Нет, горе, оказывается, его не одолело. Не смогло бы одолеть. У него остались обязанности коммуниста. Ивашкевич хорошо напомнил ему об этом. И чего было сердиться?
А птицы продолжали петь, будто кто-то нетерпеливо стучал в весенние звонкие стекла. Все вокруг полнилось их голосами, но птичий гомон не мешал Кириллу думать.

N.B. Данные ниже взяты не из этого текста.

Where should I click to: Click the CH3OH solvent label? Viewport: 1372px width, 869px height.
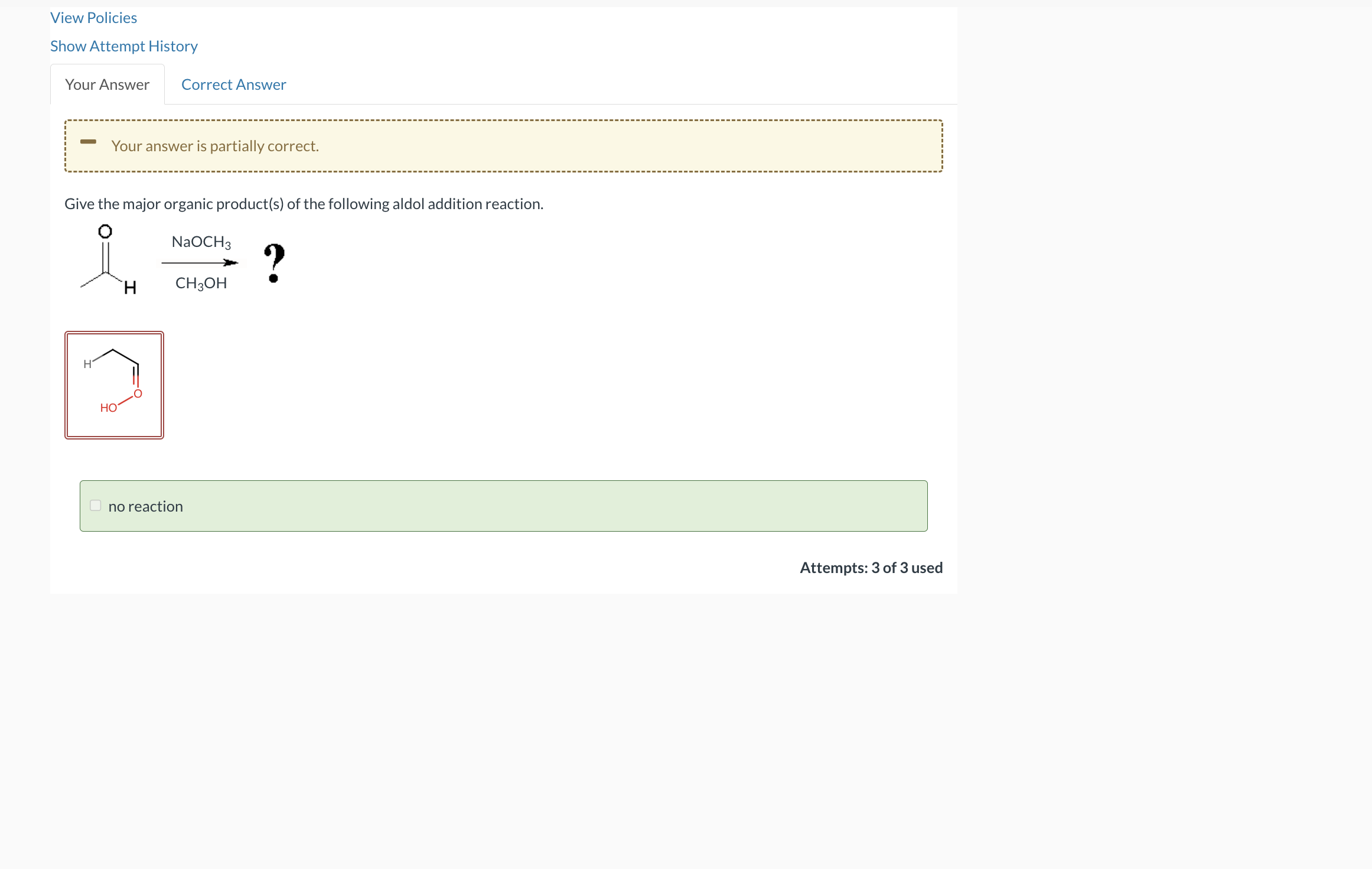pos(201,283)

Жизнь нельзя начинать сызнова, ее можно только продолжать. Если жизнь позади, что же тогда впереди? Впереди обязательно должно быть что-то. Это единственный компас жизни. Это надежда, она продолжает настоящее и ведет в будущее, как корни ведут к вершине, она несет в себе радость ожидания. Всю жизнь вверялся он надежде, даже когда она обманывала его, даже тогда. Если нет цели, пропадают силы, и все катится к чертям.

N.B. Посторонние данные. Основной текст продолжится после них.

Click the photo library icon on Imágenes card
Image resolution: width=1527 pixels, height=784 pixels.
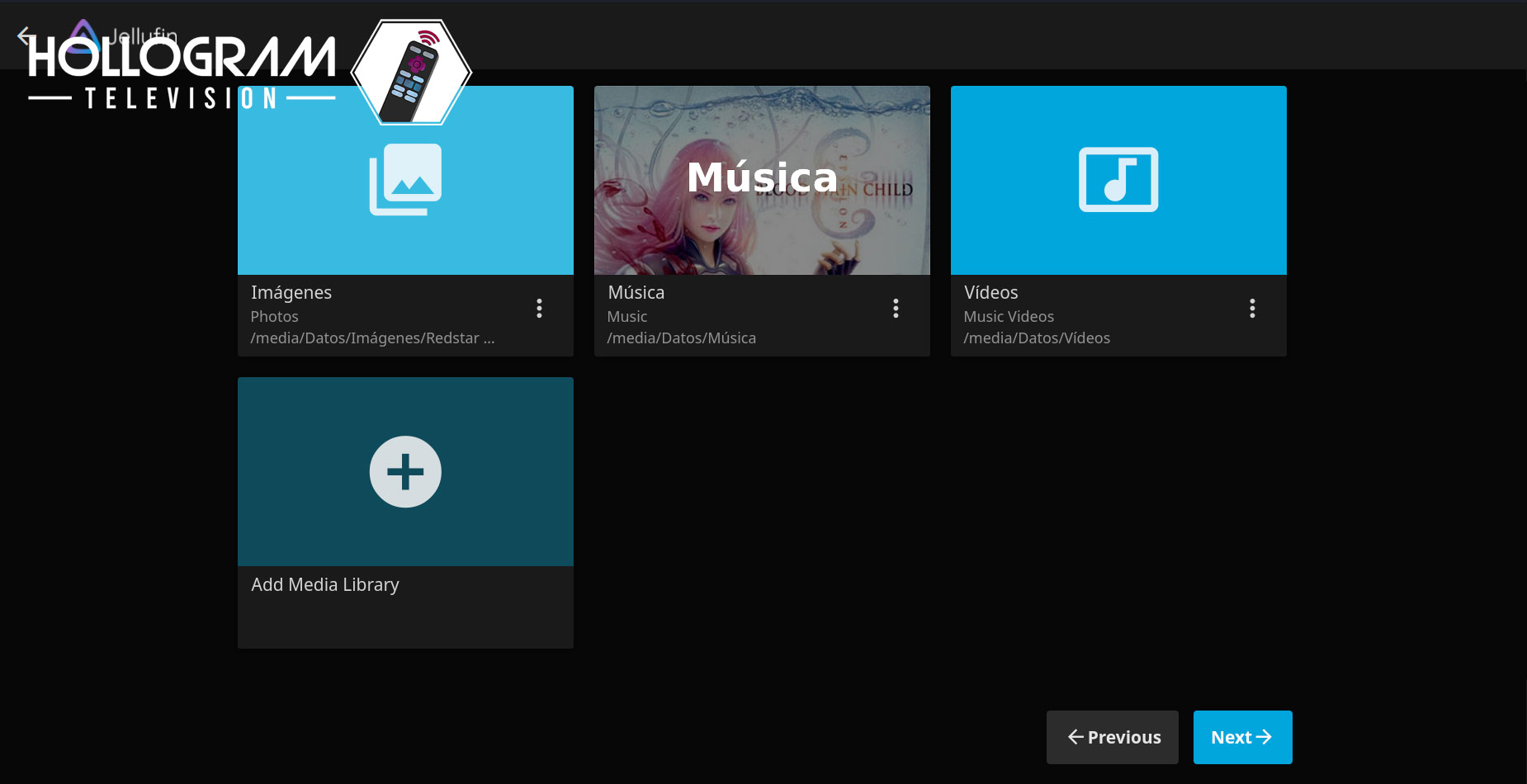405,179
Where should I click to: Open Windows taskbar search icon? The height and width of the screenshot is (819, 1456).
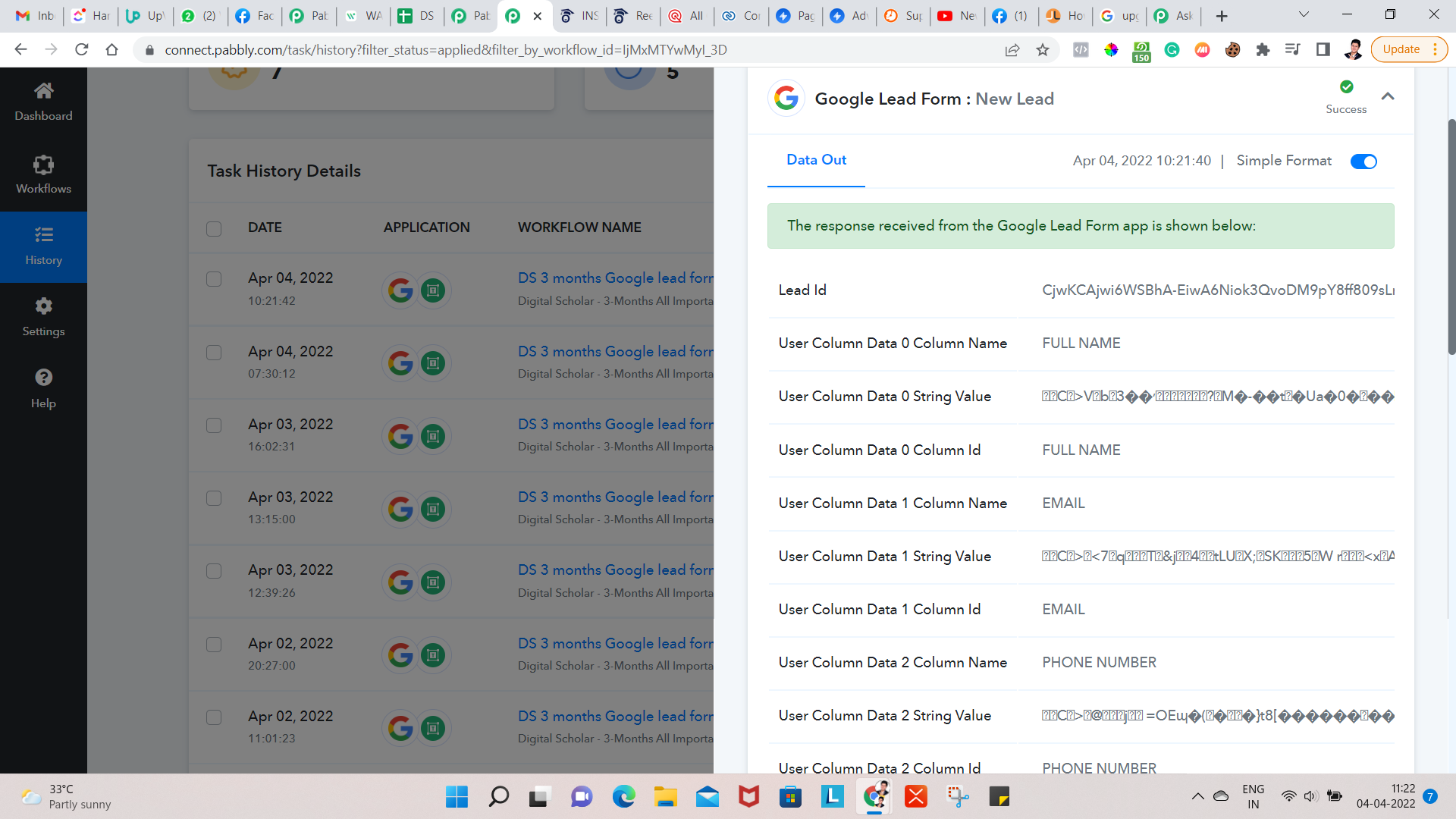(x=498, y=796)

«Но разве я умер, разве я не среди живых?» — вырвалось у него. Стая вспугнутых птиц шарахнулась с берез, как туча, развалившаяся на глазах. Птицы помахали в синеве темными, как крошечные тени, крылышками и кинулись догонять солнце. «Жизнь продолжается, что́ бы ни произошло, — размышлял Кирилл, рассеянно следя за полетом птиц, пока они не растворились в серебристом воздухе. — А жизнь продолжается — борьба продолжается… Может быть, именно в трудных обстоятельствах, как вот сейчас у меня, особенно глубоко постигаешь, что такое человеческое достоинство».

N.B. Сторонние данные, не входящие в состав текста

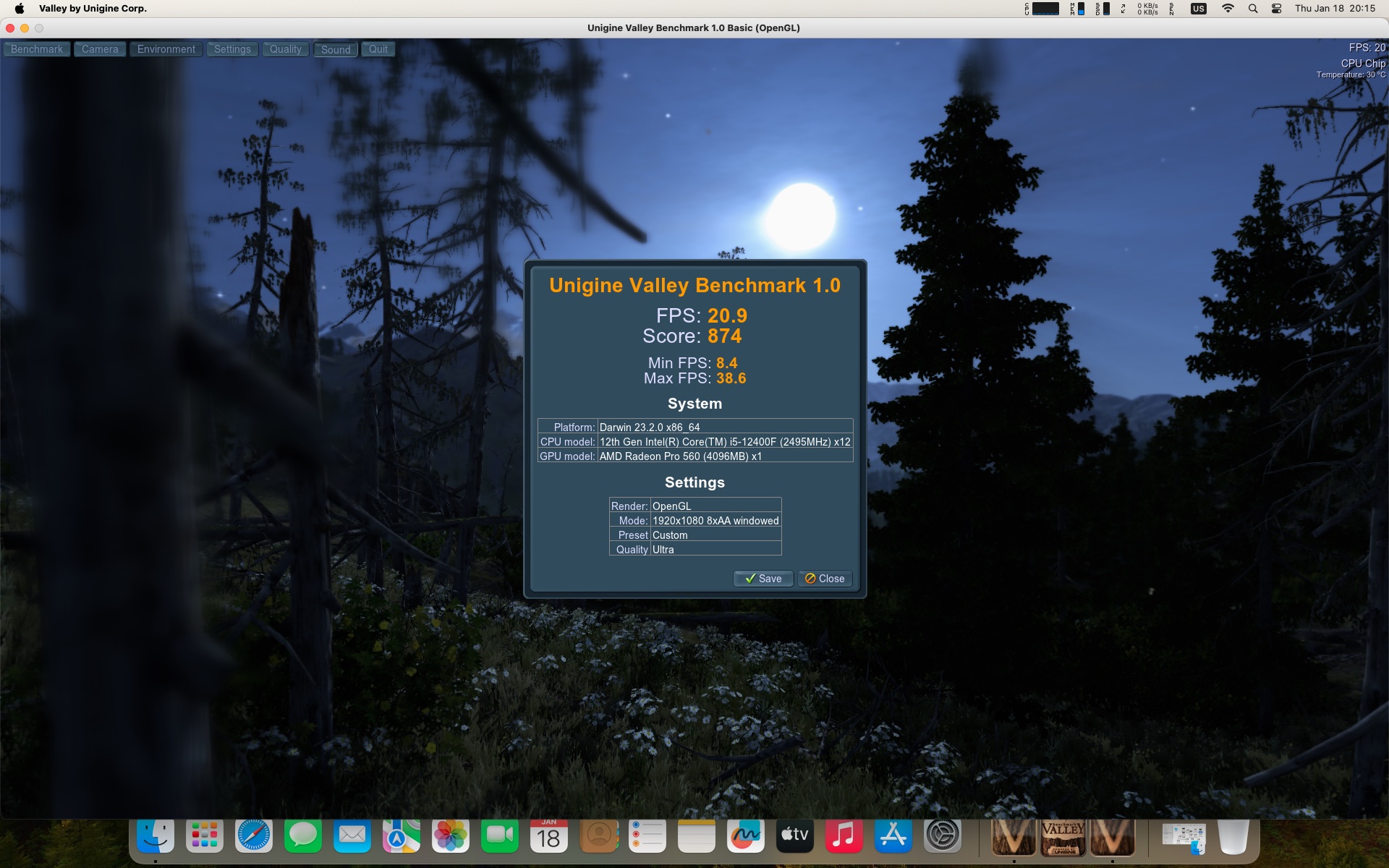Open the Quality menu
This screenshot has height=868, width=1389.
click(286, 49)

Он поднялся с пня. Он шел дальше, все равно куда. Миновал лесную лужу, затянутую ледяной пленкой, под ней перебегали пенистые глазки́, какие бывают на проросшем картофеле, и потемневший лед походил на грязное стекло, которое забыли протереть. Он увидел себя у речушки за Косым бором, мраморное небо колыхалось на ее дне. Перелетев через Косой бор, ветер истратился, и умолкли вершины деревьев, остановились тени на земле. Кирилл повернул обратно. В нем, почувствовал он, неутолимо билась радость существования, и он не собирался уступать. В нем рождался кто-то другой, лишенный растерянности и уныния. Он снова населил радостью небо, землю, пути по которым когда-то шел и которые перед ним лежали. Все по-прежнему стало ему дорого как только может быть дорога жизнь, которая к тебе вернулась.
47
Четыре дня назад Михась принес с «почты» записку Алеся. Алесь сообщал, что в поисках партизан немцы прочесывают окрестные леса. И ссылался на разговоры в городе. Слухи об этом были и в селениях, куда заглядывали Захарыч, Михась, Плещеев… Прибежал и Тюлькин, задыхающийся, глаза навыкате: чуть на эсэсовцев не напоролся, когда подходил к веске у Змеиного болота.
— Страху нажрался — во! — провел рукой по горлу. — Как пить дать сюда пойдут…
«Должны пойти, — размышлял Кирилл. — Партизан в лесах развелось столько, что и тут в пору начинать большую войну», — вспомнился ему оберст. «Рама» не раз кружила над лесом и для острастки сбросила несколько бомб. Ходили в лес и каратели. Почти до самого «секрета» добрались, но дальше, через болото не пошли. «А могут и пойти», — говорил Кирилл Ивашкевичу. Ивашкевич соглашался: могут. «Не застали б нас врасплох». Усилили дозоры. День и ночь ходили партизаны вдоль опушек, скрывались в лесных логах, в камышах и высматривали, чтобы в случае опасности оповестить лагерь. Что и говорить, трудное для отряда настало время.